Moshe predicts, accurately, that when Bnei Yisrael dwell in Eretz Yisrael they will sin and be scattered among all the peoples. They will stay few in number but will eventually return to Hashem.
Moshe designates three "refuge cities" to which an inadvertent killer may flee. Moshe repeats the 10 Commandments and then teaches the Shema, the central credo of Judaism, that there is only One G-d. Moshe warns the people not to succumb to materialism and thus forget their purpose as a spiritual nation. The parsha ends with Moshe exhorting Bnei Yisrael not to intermarry when they enter Eretz Yisrael, as they cannot be a treasured and holy nation if they intermarry, and they will become indistinguishable from the other nations.
"These words Hashem spoke to your entire congregation on the mountain, from the midst of the fire, the cloud and the thick cloud — a great voice, never to be repeated." (5:19)

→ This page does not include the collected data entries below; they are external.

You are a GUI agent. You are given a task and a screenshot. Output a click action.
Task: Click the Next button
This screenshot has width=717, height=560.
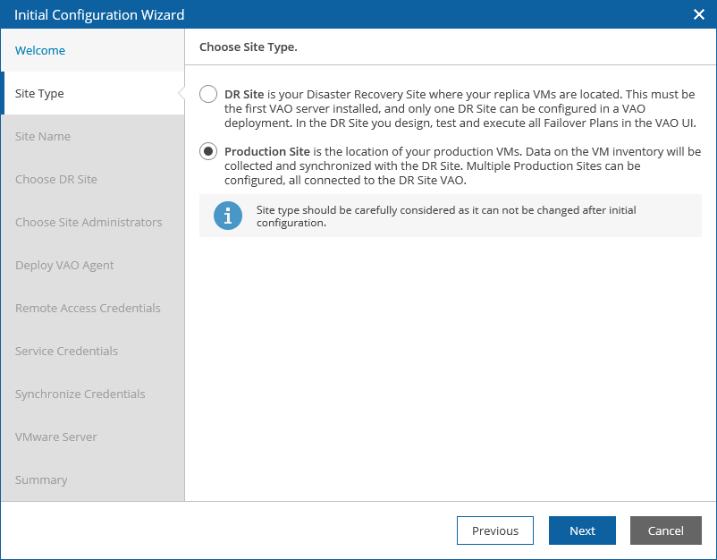[x=582, y=530]
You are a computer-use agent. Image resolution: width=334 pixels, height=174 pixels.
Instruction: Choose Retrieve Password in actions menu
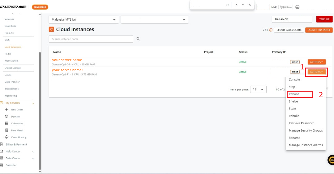(x=301, y=123)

Nothing is as empty as the air. Or is it? If you had eyes to see and ears to hear you would see a myriad messages traversing the sky. The air would be full of pictures, of sounds. Some of the sounds you would understand: "In a surprise move today the President announced...." Some would sound just like noise: White noise; pink noise; noise from the sun; noise from the galaxy. And noise from the creation itself....
In 1960, Bell Labs built a giant antenna in Holmdel, New Jersey, as part of a very early satellite transmission system called Echo.

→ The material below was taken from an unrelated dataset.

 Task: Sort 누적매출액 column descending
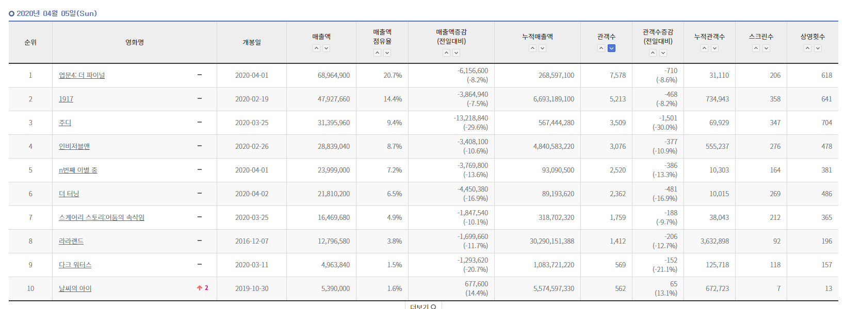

However, two employees of Bell Labs, Arno Penzias and Robert Wilson, had their eye on the Holmdel antenna for quite a different purpose. They realized that it would make a superb radio telescope.
At first, they were disappointed. When they started their research, they couldn't get rid of a background "noise." It was like trying to tune in to your favorite radio program and it being obscured with static. This annoyance was a uniform signal in the microwave range which seemed to come from all directions. Everyone assumed it came from the telescope itself.

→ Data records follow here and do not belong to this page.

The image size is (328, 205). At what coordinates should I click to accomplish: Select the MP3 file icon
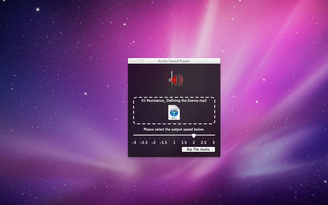(174, 113)
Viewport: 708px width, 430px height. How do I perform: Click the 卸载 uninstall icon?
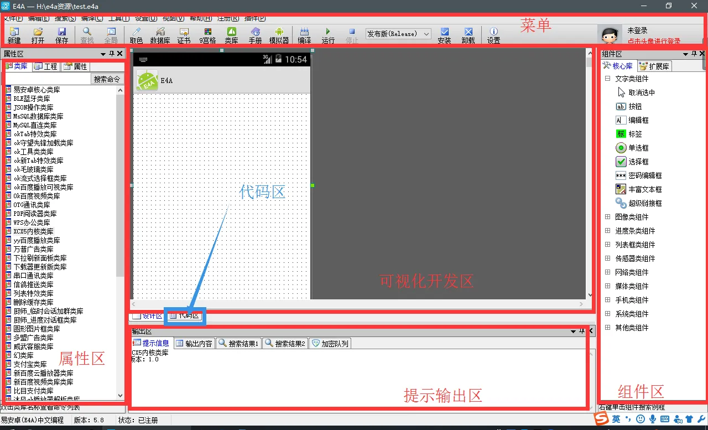468,35
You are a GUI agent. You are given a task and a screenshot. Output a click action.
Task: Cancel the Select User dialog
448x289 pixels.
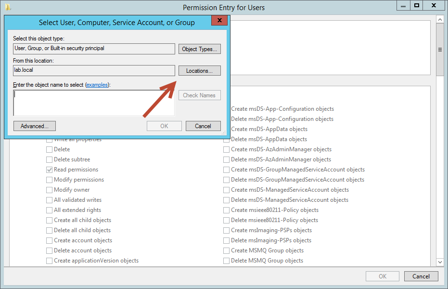coord(203,126)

They checked out everything, trying to find the source of this excess radiation. They even pointed the antenna right at New York City — there's hardly a bigger urban radio "noise" than the Big Apple. It wasn't urban interference. It wasn't radiation from our galaxy or extraterrestrial radio sources. It wasn't even the pigeons. Penzias and Wilson kicked them out of the big horn-shaped antenna and swept out all their droppings.
The source remained constant throughout the four seasons, so it couldn't have come from the solar system. Nor could it be the product of a 1962 above-ground nuclear test, because within a year that fallout would have shown a decrease. They had to conclude it was not the machine and it was not random noise causing the radiation.
What was it then that they were hearing?
Eventually they came to the staggering conclusion that what they were hearing was the very first moments of the creation of the universe.
The discovery in 1963 of the cosmic microwave background of the Big Bang was proof that the universe was born at a definite moment.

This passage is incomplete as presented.